### [Description of the task]
Extract every line of the listing below word for word, keeping each line in its original order.

### [Material shown]
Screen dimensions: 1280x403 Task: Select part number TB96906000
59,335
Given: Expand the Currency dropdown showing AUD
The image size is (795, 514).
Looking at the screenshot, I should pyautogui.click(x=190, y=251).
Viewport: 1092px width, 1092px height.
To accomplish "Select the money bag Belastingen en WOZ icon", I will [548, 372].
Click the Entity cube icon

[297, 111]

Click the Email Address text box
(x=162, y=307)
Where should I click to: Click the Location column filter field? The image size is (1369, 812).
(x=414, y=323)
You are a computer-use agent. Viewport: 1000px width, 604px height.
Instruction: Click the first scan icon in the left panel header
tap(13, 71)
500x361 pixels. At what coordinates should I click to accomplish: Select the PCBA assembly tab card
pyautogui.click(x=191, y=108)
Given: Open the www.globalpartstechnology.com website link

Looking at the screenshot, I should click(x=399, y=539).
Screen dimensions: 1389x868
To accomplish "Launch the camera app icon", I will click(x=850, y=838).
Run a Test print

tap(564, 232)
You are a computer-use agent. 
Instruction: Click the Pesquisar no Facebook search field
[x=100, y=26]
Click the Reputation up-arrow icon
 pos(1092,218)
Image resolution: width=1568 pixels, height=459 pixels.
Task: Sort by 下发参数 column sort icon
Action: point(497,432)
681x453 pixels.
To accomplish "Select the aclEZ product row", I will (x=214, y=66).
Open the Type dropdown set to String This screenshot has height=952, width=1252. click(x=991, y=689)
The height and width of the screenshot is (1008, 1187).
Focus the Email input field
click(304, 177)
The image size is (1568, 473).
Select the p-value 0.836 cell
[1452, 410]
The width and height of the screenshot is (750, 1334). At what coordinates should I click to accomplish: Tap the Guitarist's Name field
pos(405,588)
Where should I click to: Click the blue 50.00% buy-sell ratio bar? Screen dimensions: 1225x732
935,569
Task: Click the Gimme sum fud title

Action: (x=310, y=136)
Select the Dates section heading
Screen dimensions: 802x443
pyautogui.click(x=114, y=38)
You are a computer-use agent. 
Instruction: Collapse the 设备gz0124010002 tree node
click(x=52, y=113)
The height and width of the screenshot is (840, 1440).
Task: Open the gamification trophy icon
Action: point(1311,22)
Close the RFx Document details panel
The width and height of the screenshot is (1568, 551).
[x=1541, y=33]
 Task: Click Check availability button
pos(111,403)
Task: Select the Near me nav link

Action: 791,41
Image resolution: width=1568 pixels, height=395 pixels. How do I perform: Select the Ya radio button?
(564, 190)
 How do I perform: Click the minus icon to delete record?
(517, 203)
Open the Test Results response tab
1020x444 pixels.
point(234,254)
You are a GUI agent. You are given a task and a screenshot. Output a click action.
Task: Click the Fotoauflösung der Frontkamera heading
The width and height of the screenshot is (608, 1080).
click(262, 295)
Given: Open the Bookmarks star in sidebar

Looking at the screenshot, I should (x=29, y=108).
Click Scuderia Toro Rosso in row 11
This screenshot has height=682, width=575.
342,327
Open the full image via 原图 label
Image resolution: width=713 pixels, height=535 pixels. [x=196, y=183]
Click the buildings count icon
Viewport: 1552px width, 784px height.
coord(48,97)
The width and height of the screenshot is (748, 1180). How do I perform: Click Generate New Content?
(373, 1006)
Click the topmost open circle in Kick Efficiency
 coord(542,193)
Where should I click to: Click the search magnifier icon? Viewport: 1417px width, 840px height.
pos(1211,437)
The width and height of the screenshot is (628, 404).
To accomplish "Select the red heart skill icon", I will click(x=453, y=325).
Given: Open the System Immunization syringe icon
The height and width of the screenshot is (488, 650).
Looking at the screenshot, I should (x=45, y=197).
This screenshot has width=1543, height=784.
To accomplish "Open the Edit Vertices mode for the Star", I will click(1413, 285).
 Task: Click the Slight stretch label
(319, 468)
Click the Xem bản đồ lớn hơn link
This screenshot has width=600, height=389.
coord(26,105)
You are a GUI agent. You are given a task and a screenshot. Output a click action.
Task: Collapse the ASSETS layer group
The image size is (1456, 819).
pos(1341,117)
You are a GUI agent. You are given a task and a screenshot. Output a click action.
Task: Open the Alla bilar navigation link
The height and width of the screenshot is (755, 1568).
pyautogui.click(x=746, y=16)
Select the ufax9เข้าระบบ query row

### [Result of this exercise]
Screen dimensions: 1280x403 Task: Select part number TB96906000
59,335
Given: Expand the Currency dropdown showing AUD
The image size is (795, 514).
Looking at the screenshot, I should pyautogui.click(x=190, y=251).
Viewport: 1092px width, 1092px height.
To accomplish "Select the money bag Belastingen en WOZ icon", I will [548, 372].
Click the Entity cube icon

[297, 111]

Click the Email Address text box
(x=162, y=307)
Where should I click to: Click the Location column filter field? The image size is (1369, 812).
(x=414, y=323)
You are a computer-use agent. Viewport: 1000px width, 604px height.
Instruction: Click the first scan icon in the left panel header
tap(13, 71)
500x361 pixels. At what coordinates should I click to accomplish: Select the PCBA assembly tab card
pyautogui.click(x=191, y=108)
Given: Open the www.globalpartstechnology.com website link

Looking at the screenshot, I should click(x=399, y=539).
Screen dimensions: 1389x868
To accomplish "Launch the camera app icon", I will click(x=850, y=838).
Run a Test print

tap(564, 232)
You are a computer-use agent. 
Instruction: Click the Pesquisar no Facebook search field
[x=100, y=26]
Click the Reputation up-arrow icon
 pos(1092,218)
Image resolution: width=1568 pixels, height=459 pixels.
Task: Sort by 下发参数 column sort icon
Action: point(497,432)
681x453 pixels.
To accomplish "Select the aclEZ product row", I will (x=214, y=66).
Open the Type dropdown set to String This screenshot has height=952, width=1252. click(x=991, y=689)
The height and width of the screenshot is (1008, 1187).
Focus the Email input field
click(304, 177)
The image size is (1568, 473).
Select the p-value 0.836 cell
[1452, 410]
The width and height of the screenshot is (750, 1334). At what coordinates should I click to accomplish: Tap the Guitarist's Name field
pos(405,588)
Where should I click to: Click the blue 50.00% buy-sell ratio bar? Screen dimensions: 1225x732
935,569
Task: Click the Gimme sum fud title

Action: (x=310, y=136)
Select the Dates section heading
Screen dimensions: 802x443
pyautogui.click(x=114, y=38)
You are a computer-use agent. 
Instruction: Collapse the 设备gz0124010002 tree node
click(x=52, y=113)
The height and width of the screenshot is (840, 1440).
Task: Open the gamification trophy icon
Action: point(1311,22)
Close the RFx Document details panel
The width and height of the screenshot is (1568, 551).
[x=1541, y=33]
 Task: Click Check availability button
pos(111,403)
Task: Select the Near me nav link

Action: 791,41
Image resolution: width=1568 pixels, height=395 pixels. How do I perform: Select the Ya radio button?
(564, 190)
 How do I perform: Click the minus icon to delete record?
(517, 203)
Open the Test Results response tab
1020x444 pixels.
point(234,254)
You are a GUI agent. You are given a task and a screenshot. Output a click action.
Task: Click the Fotoauflösung der Frontkamera heading
The width and height of the screenshot is (608, 1080).
click(262, 295)
Given: Open the Bookmarks star in sidebar

Looking at the screenshot, I should (x=29, y=108).
Click Scuderia Toro Rosso in row 11
This screenshot has height=682, width=575.
342,327
Open the full image via 原图 label
Image resolution: width=713 pixels, height=535 pixels. [x=196, y=183]
Click the buildings count icon
Viewport: 1552px width, 784px height.
coord(48,97)
The width and height of the screenshot is (748, 1180). How do I perform: Click Generate New Content?
(373, 1006)
Click the topmost open circle in Kick Efficiency
 coord(542,193)
Where should I click to: Click the search magnifier icon? Viewport: 1417px width, 840px height.
pos(1211,437)
The width and height of the screenshot is (628, 404).
To accomplish "Select the red heart skill icon", I will click(x=453, y=325).
Given: Open the System Immunization syringe icon
The height and width of the screenshot is (488, 650).
Looking at the screenshot, I should (x=45, y=197).
This screenshot has width=1543, height=784.
To accomplish "Open the Edit Vertices mode for the Star", I will click(1413, 285).
 Task: Click the Slight stretch label
(319, 468)
Click the Xem bản đồ lớn hơn link
This screenshot has width=600, height=389.
coord(26,105)
You are a GUI agent. You are given a task and a screenshot. Output a click action.
Task: Collapse the ASSETS layer group
The image size is (1456, 819).
pos(1341,117)
You are a GUI agent. You are given a task and a screenshot. Output a click action.
Task: Open the Alla bilar navigation link
The height and width of the screenshot is (755, 1568).
pyautogui.click(x=746, y=16)
Select the ufax9เข้าระบบ query row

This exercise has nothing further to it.